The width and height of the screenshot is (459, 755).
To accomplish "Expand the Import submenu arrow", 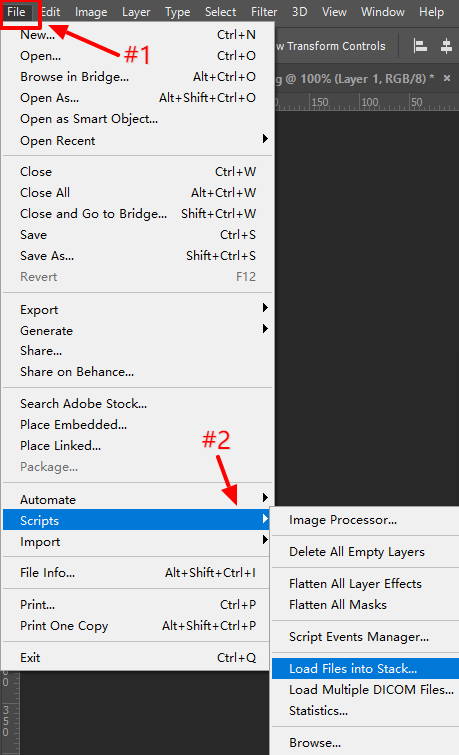I will [x=265, y=540].
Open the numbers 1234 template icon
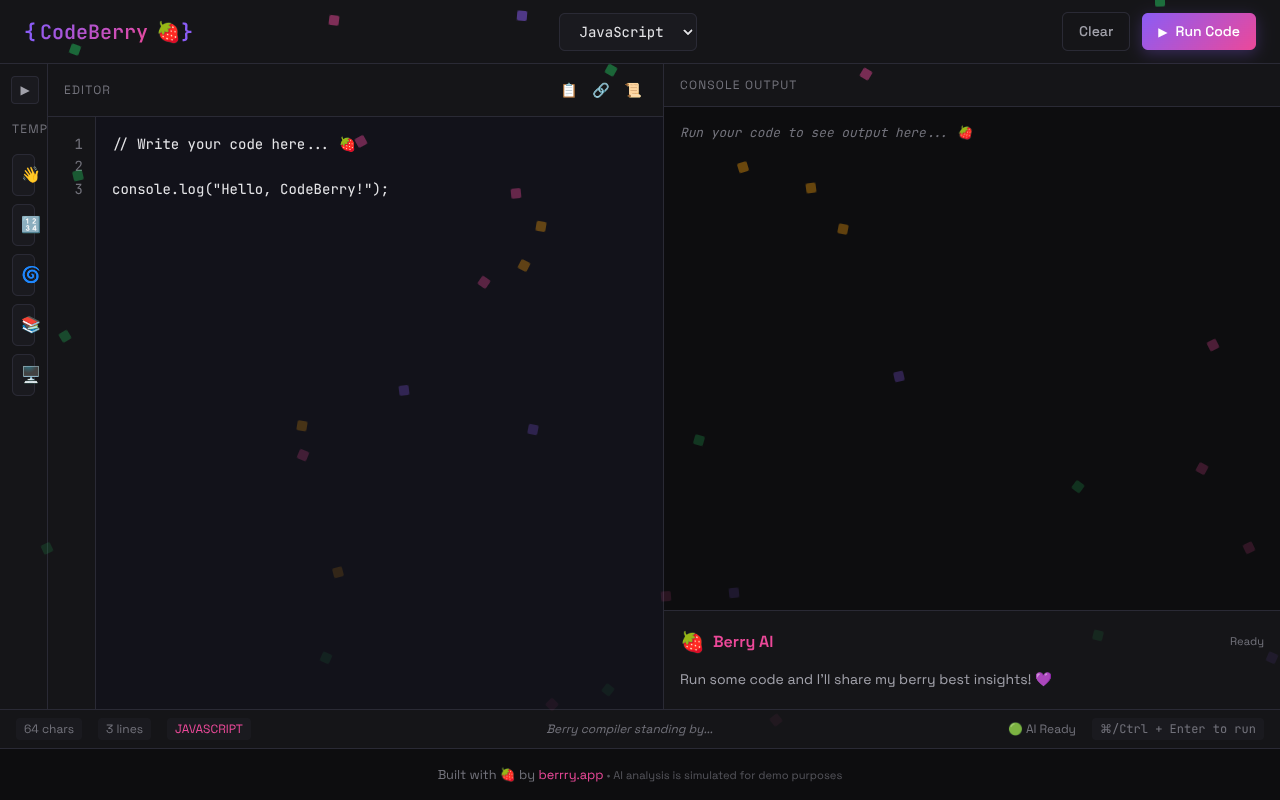The image size is (1280, 800). pyautogui.click(x=24, y=225)
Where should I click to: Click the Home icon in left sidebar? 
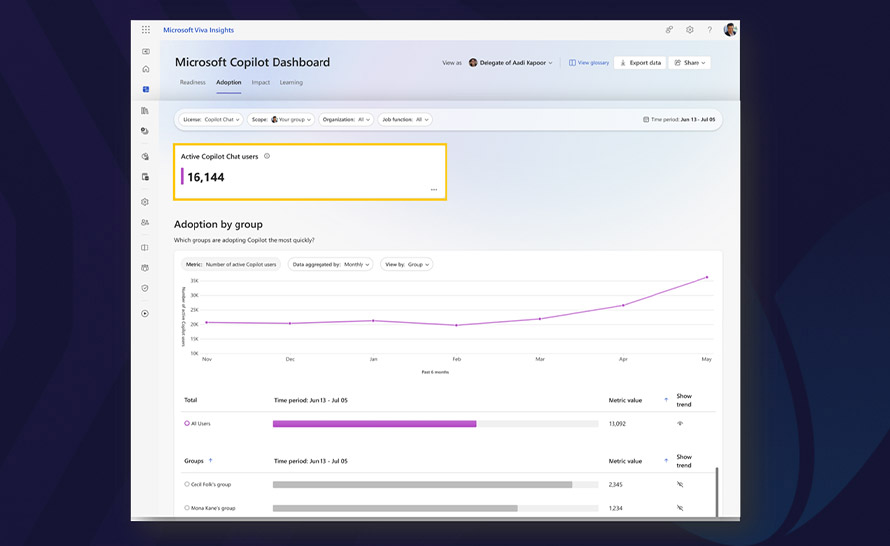(x=146, y=69)
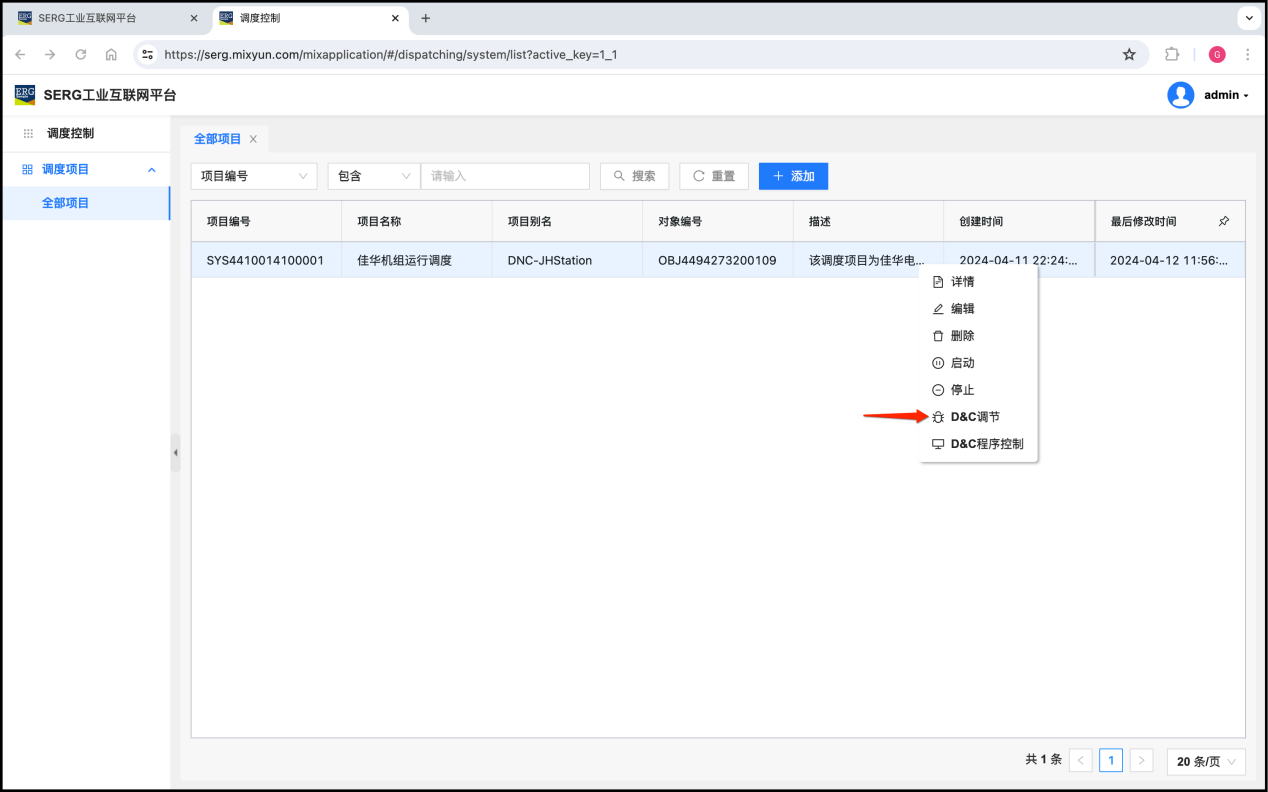Open the browser extensions puzzle icon
1268x792 pixels.
point(1172,54)
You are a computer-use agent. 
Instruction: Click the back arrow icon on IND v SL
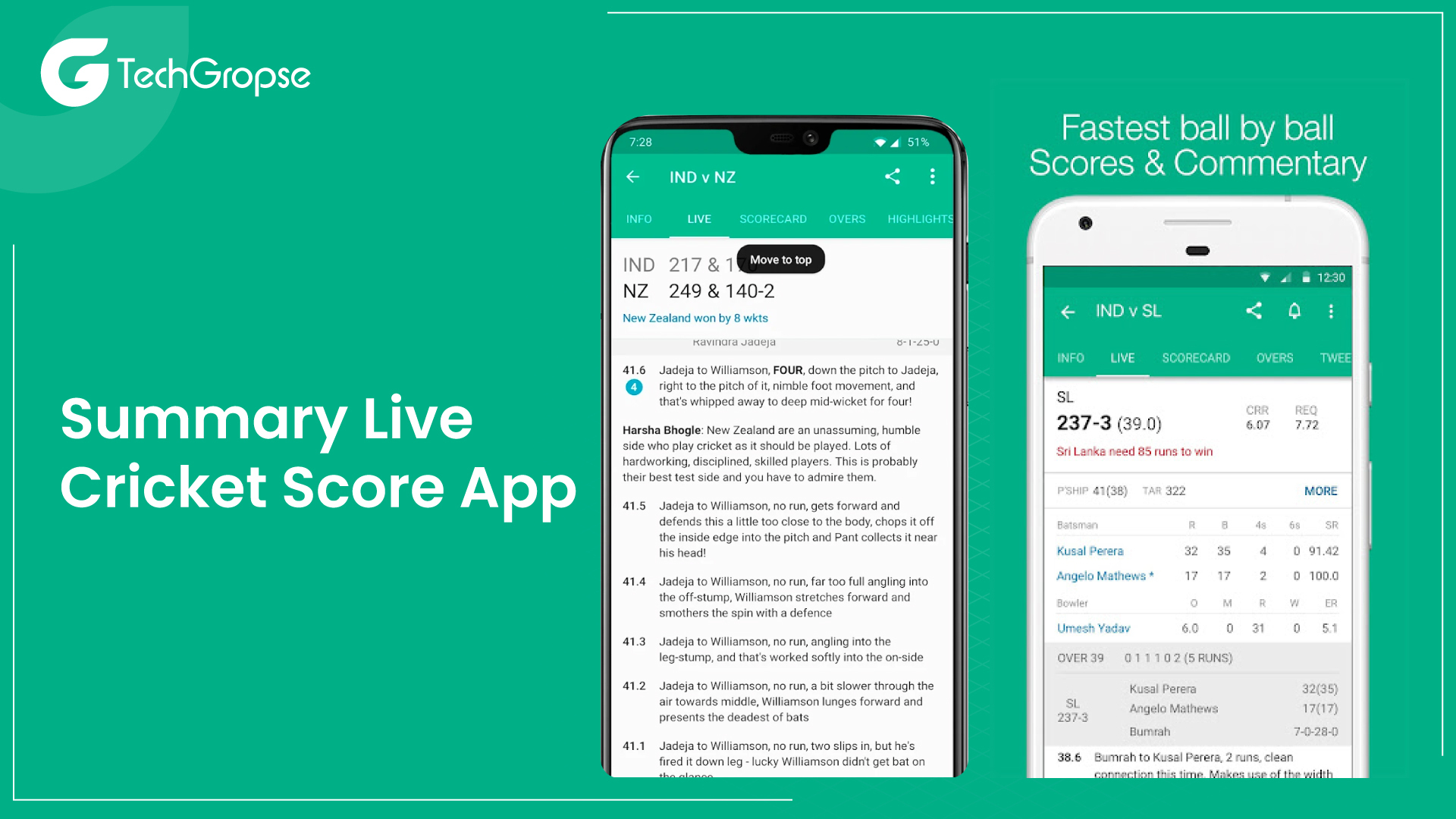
════
**WHAT IS NEEDED:** Rewrite the stretch from the line containing "You are a computer-use agent." through the end of the rows, switching "back arrow" to "forward arrow" and leaving the pictures out.

**RESPONSE TO THIS TASK:**
You are a computer-use agent. 
Instruction: Click the forward arrow icon on IND v SL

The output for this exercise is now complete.